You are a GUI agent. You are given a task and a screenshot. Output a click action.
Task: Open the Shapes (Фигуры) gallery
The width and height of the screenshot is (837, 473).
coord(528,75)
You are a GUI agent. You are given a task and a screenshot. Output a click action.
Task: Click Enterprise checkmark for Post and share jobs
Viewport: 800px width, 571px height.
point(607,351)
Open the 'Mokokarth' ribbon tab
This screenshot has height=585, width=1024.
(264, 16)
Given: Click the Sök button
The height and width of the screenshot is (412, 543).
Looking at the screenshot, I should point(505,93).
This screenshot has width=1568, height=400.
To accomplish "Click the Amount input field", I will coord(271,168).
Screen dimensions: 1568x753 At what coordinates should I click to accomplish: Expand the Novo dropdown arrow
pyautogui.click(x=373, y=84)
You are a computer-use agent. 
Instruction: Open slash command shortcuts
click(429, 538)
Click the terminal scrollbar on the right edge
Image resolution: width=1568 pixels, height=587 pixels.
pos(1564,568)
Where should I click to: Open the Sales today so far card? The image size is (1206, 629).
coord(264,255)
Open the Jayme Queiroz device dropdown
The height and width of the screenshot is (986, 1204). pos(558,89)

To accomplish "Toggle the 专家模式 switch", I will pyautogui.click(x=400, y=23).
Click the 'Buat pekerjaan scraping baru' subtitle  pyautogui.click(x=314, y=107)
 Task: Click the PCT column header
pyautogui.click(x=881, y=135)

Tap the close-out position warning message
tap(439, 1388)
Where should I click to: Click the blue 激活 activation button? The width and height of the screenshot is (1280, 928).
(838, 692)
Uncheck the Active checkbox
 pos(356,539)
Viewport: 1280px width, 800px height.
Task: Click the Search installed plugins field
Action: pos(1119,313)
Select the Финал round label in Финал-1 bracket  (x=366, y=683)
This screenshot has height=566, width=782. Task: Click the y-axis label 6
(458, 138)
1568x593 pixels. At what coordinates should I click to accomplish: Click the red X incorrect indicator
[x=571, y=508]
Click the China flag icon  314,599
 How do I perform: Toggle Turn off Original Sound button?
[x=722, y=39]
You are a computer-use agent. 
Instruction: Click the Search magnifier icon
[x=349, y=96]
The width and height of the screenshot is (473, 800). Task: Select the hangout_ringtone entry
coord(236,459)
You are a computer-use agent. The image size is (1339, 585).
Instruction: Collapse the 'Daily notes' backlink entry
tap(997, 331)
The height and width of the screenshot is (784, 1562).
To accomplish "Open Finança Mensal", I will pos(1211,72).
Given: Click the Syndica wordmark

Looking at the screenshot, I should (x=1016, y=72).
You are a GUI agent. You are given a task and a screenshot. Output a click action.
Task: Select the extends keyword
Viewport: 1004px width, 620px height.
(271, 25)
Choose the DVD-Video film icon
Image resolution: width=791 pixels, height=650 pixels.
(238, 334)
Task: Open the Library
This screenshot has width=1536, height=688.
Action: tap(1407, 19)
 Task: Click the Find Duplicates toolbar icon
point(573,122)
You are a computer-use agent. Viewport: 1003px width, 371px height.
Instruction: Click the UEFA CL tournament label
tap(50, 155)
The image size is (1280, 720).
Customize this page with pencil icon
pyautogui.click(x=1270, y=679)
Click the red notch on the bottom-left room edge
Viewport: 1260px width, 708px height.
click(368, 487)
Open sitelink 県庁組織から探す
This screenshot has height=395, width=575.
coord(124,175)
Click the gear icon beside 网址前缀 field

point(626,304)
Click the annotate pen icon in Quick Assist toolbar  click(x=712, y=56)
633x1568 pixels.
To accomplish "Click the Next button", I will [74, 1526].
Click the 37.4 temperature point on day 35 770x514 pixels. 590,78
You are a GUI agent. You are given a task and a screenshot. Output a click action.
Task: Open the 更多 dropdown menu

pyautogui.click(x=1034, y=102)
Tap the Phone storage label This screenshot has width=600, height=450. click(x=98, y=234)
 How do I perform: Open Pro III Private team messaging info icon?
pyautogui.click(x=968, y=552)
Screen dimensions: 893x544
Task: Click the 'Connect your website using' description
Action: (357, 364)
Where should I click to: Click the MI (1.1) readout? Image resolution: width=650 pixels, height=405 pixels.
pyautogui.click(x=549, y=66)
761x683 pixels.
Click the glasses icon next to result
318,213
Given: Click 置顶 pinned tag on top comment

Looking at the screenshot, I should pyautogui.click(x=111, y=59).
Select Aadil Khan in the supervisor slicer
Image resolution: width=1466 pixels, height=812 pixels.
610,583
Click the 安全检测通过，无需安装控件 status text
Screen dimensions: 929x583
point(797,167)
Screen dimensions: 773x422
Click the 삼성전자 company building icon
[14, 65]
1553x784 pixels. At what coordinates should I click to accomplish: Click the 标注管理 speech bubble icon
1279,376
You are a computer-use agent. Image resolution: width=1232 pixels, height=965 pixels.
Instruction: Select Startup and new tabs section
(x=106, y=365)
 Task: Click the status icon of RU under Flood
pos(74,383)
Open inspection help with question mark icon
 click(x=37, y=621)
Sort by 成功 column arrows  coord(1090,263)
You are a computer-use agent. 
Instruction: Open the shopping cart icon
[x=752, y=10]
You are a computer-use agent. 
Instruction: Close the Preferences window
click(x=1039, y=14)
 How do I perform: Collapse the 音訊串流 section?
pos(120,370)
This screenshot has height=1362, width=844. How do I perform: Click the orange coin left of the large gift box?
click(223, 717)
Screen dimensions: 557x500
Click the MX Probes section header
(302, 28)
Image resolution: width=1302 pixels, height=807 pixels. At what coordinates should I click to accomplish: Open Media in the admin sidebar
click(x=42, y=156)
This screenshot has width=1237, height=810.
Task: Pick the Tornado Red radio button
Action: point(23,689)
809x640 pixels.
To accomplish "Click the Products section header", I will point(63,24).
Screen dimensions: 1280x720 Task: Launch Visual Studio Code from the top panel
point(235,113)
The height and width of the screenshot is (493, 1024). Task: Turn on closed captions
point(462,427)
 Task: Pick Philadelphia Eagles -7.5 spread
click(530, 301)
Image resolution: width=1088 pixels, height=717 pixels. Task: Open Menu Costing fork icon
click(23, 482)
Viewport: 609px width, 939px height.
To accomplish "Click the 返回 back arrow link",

--------

[Problem to work on] A single number is expected: how many lines in the entries contain "edge".

[Answer to the problem] 2